1. The pharmacokinetic role of the lungs has been extensively studied using in vitro preparations, but this information has not been well integrated into many systemic pharmacokinetic models.
2. The lung is characterized by short diffusion distances, extremely high relative perfusion and heterogeneous cell types. Anionic and neutral lipophilic drugs have relatively small distribution volumes in the lungs due to their low lipid content. Cationic lipophilic drugs can accumulate in the lungs, probably due to trapping in mitochondria and lysosomes, forming very slowly eluting pools.
3. Drug metabolism in the lungs is possible, but not universal. The lung, generally, has a low activity for many of the metabolic enzymes found in the liver, although this activity is relatively more inducible. The resultant drug extraction would be 'enzyme limited', variable and flow dependent.

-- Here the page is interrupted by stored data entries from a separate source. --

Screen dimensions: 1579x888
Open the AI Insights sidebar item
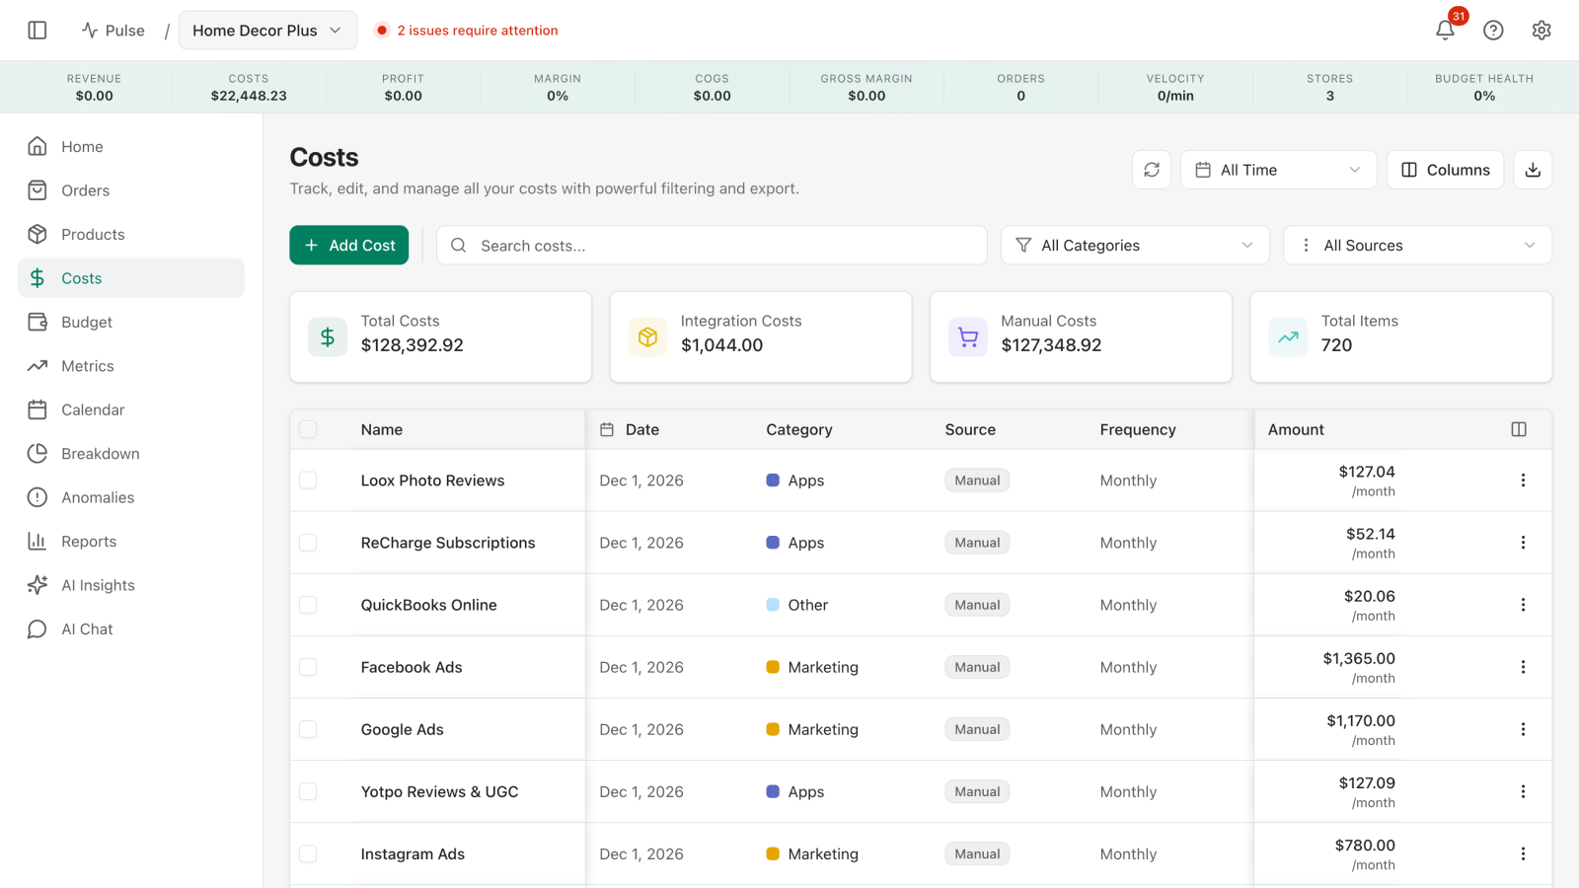coord(98,585)
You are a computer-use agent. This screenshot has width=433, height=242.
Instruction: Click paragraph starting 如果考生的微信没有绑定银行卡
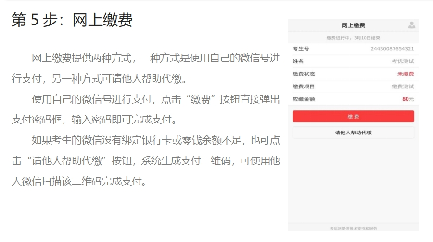pos(145,161)
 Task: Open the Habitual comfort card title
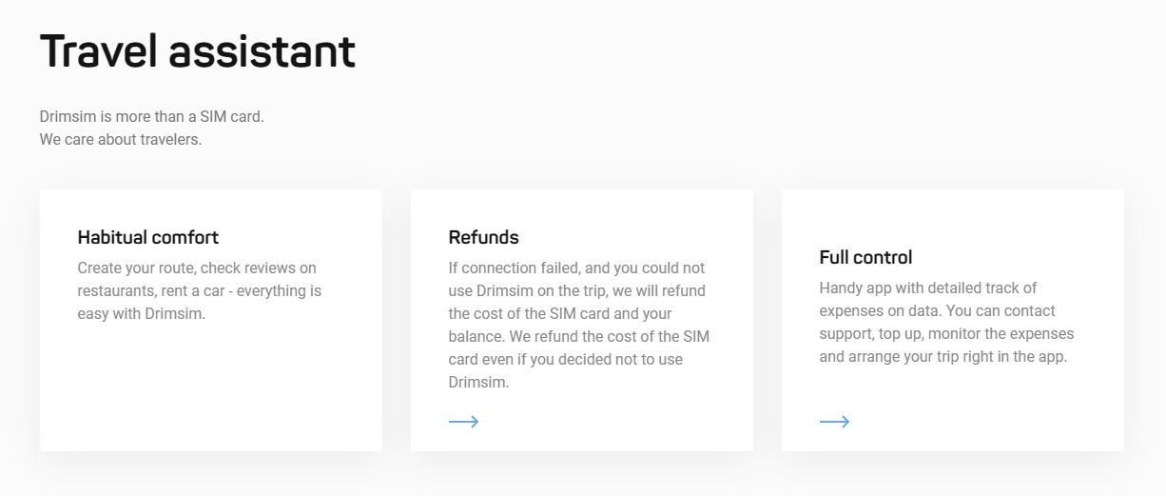coord(148,237)
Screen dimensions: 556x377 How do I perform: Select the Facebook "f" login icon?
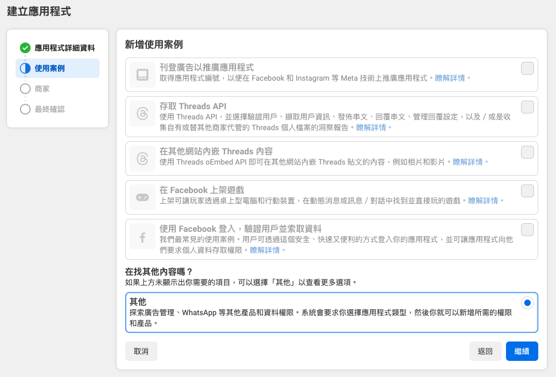(142, 236)
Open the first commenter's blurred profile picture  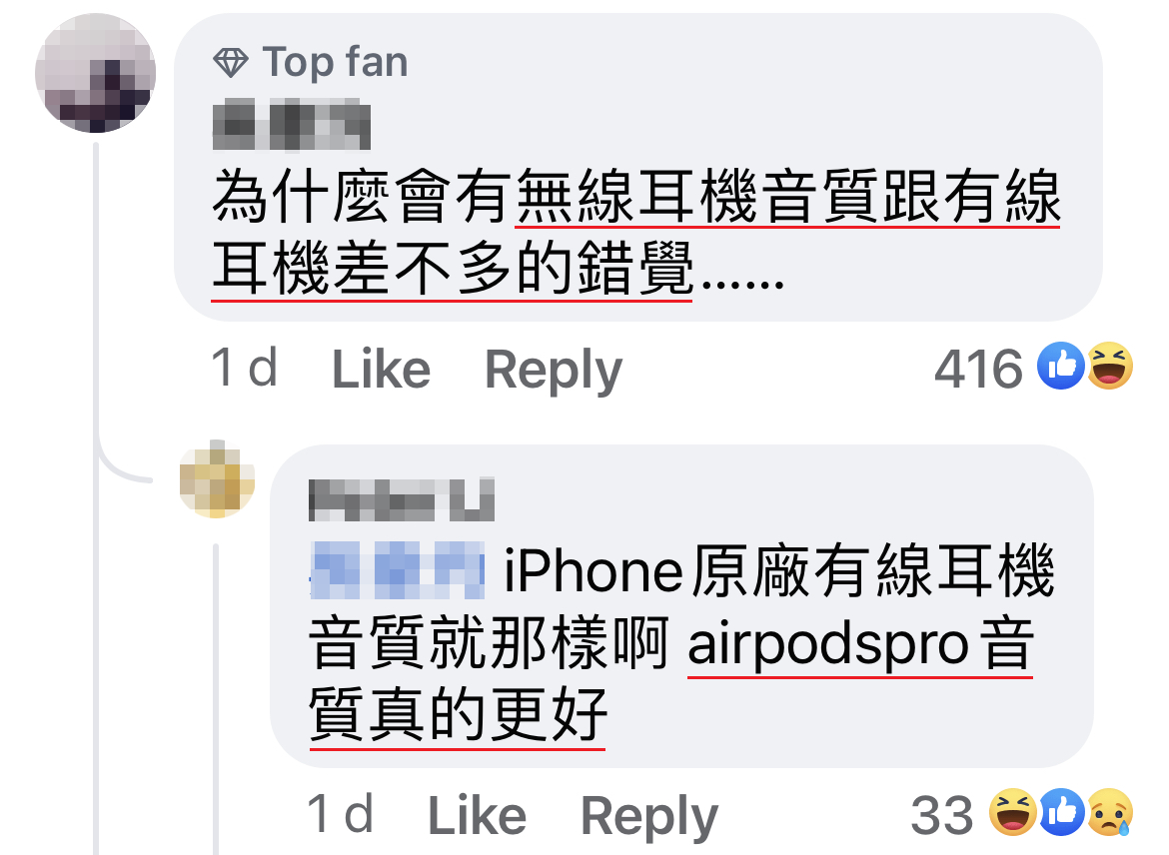click(96, 73)
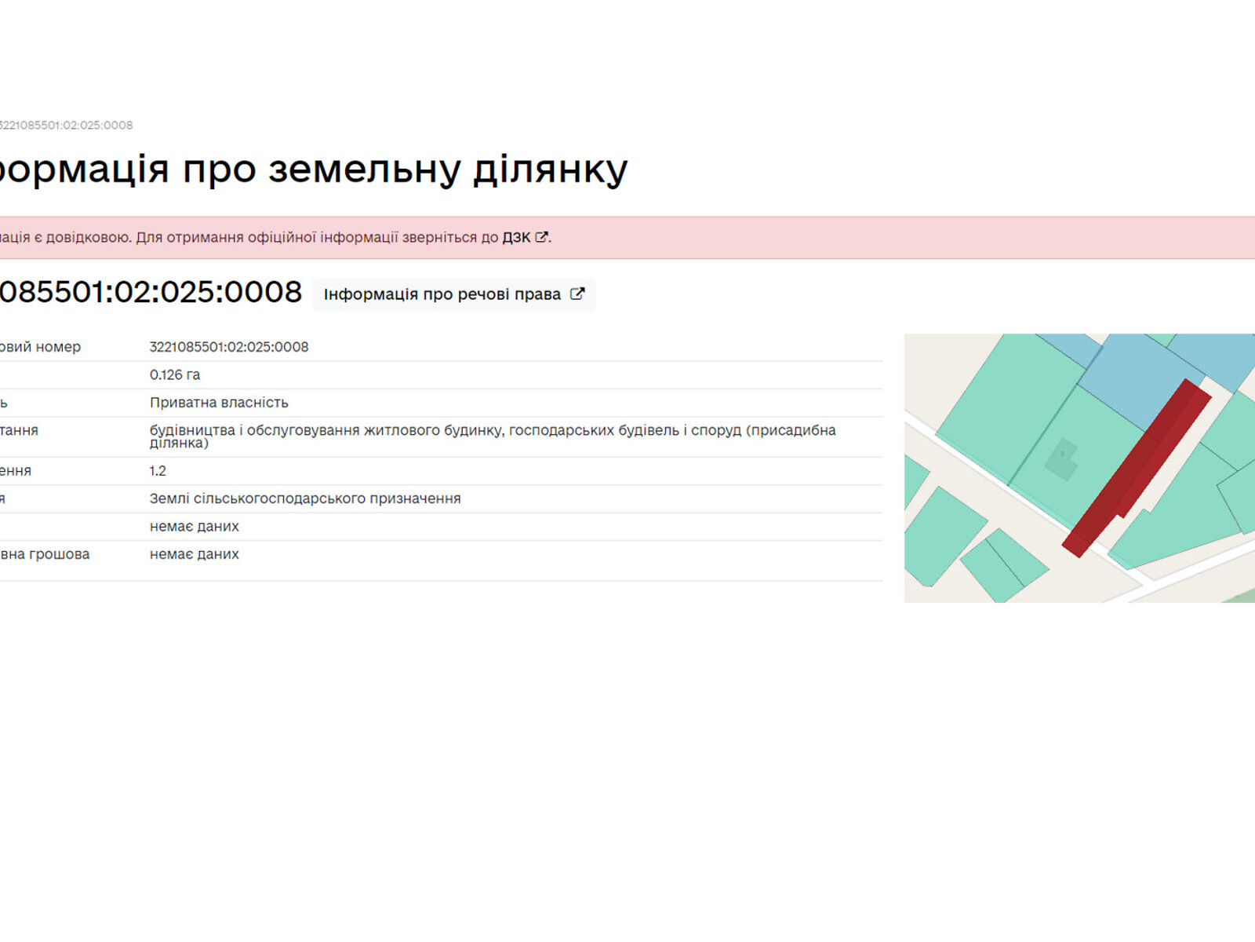This screenshot has height=942, width=1255.
Task: Click the last немає даних value in the table
Action: pyautogui.click(x=194, y=554)
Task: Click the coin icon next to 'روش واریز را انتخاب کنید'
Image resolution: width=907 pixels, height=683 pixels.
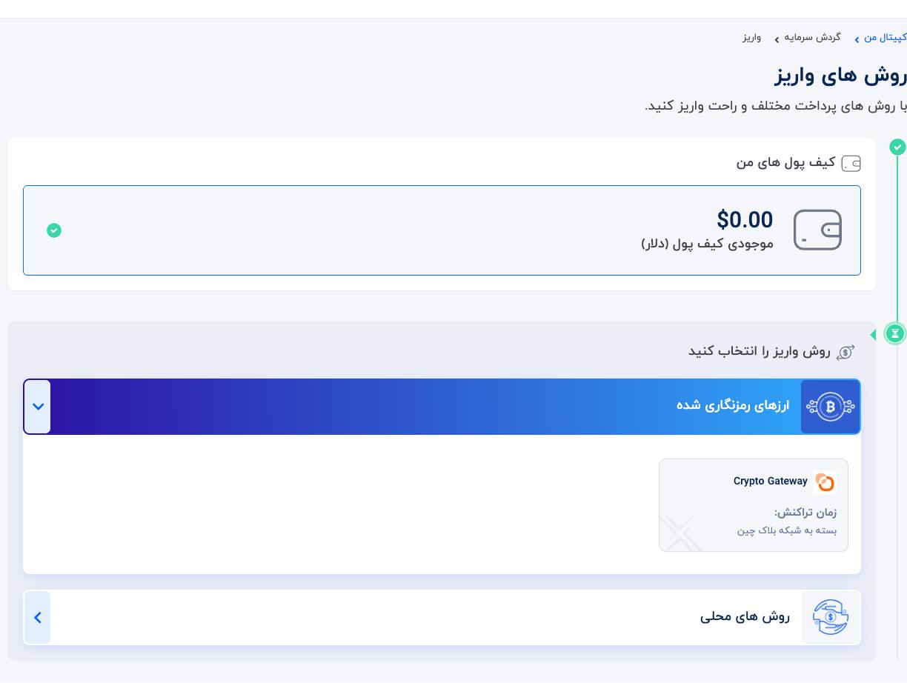Action: [x=845, y=352]
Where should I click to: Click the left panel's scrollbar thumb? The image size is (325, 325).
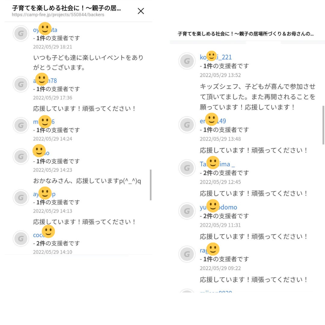[x=150, y=185]
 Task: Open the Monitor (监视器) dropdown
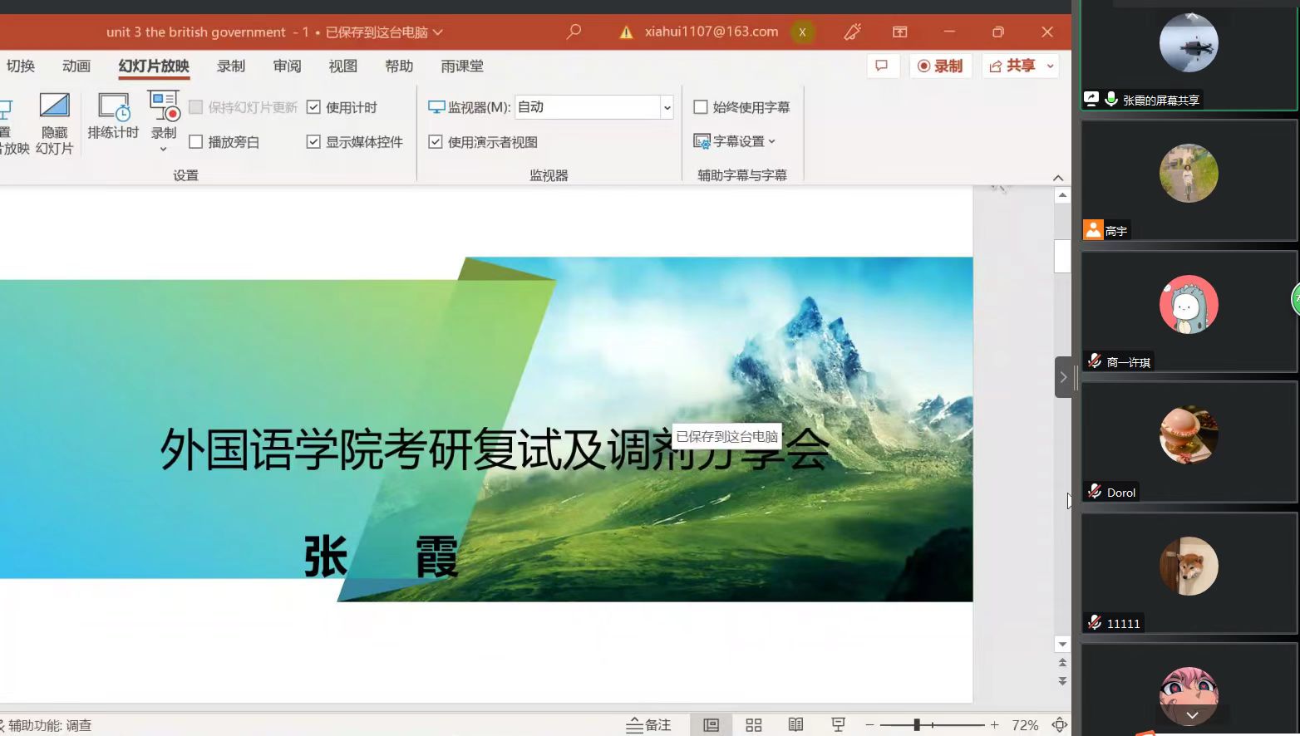pos(666,107)
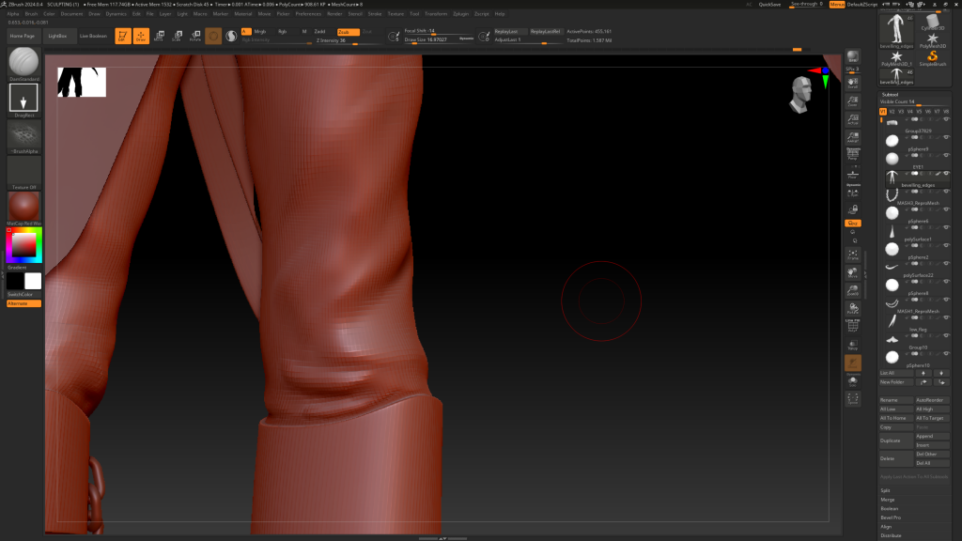962x541 pixels.
Task: Open the Zplugin menu
Action: pyautogui.click(x=461, y=14)
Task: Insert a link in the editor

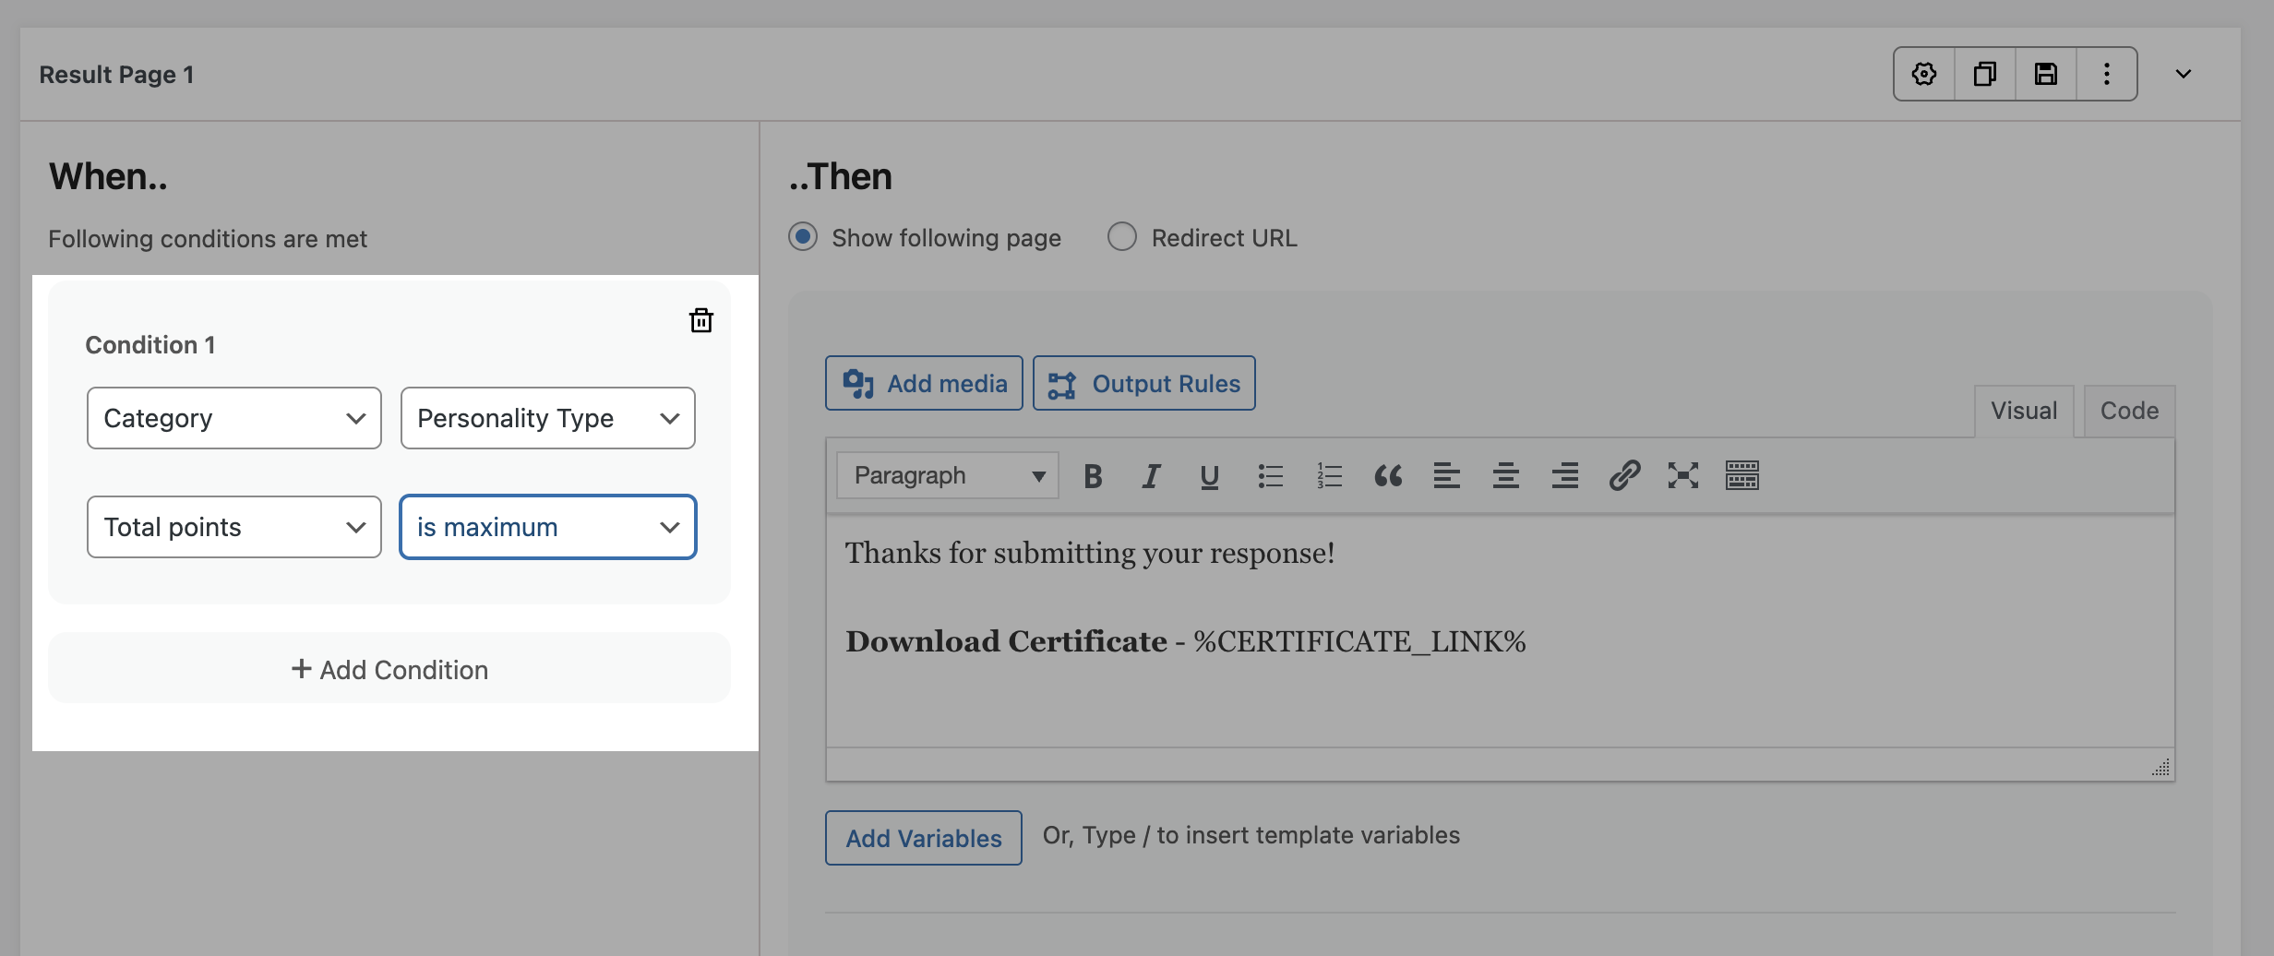Action: click(1623, 476)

4. Double indicator studies of first-pass lung kinetics can characterize short-term distribution in the lungs, but not longer-term distribution or metabolism; the converse applies for studies of drug concentration gradients across the lungs. No single study or model has adequately defined the short- and long-term kinetics of drugs in the lungs.
5. Drug clearance in the lungs can contribute to an apparent total body clearance in excess of hepatic blood flow and cardiac output. The lung is a first pass filter for any drug administered on the venous side of the circulation and can act as a 'capacitor' that damps the first-pass concentration peak in the blood after intravenous bolus injection.